Key categories in the store: These stores are packed with gear, and they cover a lot of categories. Run, swim, triathlon, bike, camp/outdoor, travel street, snow, team and training are all key.
How it evolved: The Mission Bay store opened in 1998. The start-up cut costs everywhere it could, from handmaking fixtures and signs to scouring the street for secondhand couches to clean up and reuse. By 2003, Sports Basement had relocated its initial store into the former military commissary store in San Francisco’s Presidio. You can still see the old military grocery store’s Bakery and Fish sections at the Presidio store. The chain has kept expanding in the Bay Area, with its most recent location (store number 10) opening in December, 2018. Store locations include spaces that have been re-imagined — such as a former Fry’s Electronics store, a former video store, a former hardware store and a former ice rink, among others.

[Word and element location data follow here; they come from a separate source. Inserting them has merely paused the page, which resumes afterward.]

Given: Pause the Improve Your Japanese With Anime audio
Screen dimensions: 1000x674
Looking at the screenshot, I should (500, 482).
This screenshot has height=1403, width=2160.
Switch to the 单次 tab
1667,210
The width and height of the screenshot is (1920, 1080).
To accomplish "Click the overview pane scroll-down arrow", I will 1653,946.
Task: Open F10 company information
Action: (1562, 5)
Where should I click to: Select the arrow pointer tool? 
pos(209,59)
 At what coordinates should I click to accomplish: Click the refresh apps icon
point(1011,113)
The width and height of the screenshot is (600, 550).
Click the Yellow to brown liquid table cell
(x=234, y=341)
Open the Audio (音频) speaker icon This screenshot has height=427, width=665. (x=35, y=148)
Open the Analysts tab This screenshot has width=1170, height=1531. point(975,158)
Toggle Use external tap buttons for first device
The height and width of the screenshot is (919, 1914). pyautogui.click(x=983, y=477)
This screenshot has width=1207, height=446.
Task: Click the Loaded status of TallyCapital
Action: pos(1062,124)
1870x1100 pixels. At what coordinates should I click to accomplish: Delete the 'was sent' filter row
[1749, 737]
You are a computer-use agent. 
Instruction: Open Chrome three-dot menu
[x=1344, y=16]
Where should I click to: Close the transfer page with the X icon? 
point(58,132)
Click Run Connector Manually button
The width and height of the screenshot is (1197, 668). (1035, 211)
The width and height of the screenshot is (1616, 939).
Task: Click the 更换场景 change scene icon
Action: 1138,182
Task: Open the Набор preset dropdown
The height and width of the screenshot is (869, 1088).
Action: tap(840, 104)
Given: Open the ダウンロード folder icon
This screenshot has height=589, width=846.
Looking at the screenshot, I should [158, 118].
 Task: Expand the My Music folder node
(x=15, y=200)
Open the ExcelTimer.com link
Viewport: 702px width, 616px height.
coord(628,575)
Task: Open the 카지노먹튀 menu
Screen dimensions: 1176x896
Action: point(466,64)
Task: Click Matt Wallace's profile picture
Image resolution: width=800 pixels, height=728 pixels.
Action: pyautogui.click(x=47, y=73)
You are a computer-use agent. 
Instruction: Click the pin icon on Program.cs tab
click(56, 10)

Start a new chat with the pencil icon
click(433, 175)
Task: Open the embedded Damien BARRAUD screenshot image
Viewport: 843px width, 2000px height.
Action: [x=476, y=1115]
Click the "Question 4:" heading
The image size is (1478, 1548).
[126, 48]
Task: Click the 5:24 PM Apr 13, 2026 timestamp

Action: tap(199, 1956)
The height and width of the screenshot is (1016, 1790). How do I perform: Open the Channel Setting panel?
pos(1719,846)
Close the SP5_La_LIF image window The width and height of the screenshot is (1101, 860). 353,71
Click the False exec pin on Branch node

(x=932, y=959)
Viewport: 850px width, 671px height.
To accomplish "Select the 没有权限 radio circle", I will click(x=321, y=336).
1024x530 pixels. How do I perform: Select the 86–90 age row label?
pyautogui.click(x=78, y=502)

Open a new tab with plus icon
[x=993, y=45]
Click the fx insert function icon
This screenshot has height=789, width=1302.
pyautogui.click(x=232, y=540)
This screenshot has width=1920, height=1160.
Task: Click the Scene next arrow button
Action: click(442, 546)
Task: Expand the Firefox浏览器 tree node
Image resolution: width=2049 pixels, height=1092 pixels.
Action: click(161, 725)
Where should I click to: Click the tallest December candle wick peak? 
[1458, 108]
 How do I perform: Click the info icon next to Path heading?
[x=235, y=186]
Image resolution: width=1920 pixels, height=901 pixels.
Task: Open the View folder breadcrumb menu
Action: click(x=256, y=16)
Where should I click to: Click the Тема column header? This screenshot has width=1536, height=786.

Basement pricing: In 2015, the store went all-in on a revamped ecommerce site. It sells a full-line of products online, though some products are in-store only. Buy online, pick up in store is offered. Online and in-store prices for loyalty members, aka Basementeers, are discounted even further. The Basementeers program was launched in 2016. For a $25 one-time fee for a lifetime membership, Basementeers get 10 percent off every item every time they shop and 10 percent of profits from the purchases go to a charity or school of the customer’s choosing. This program has benefitted more than 1,200 Bay Area charities and schools, according to the retailer.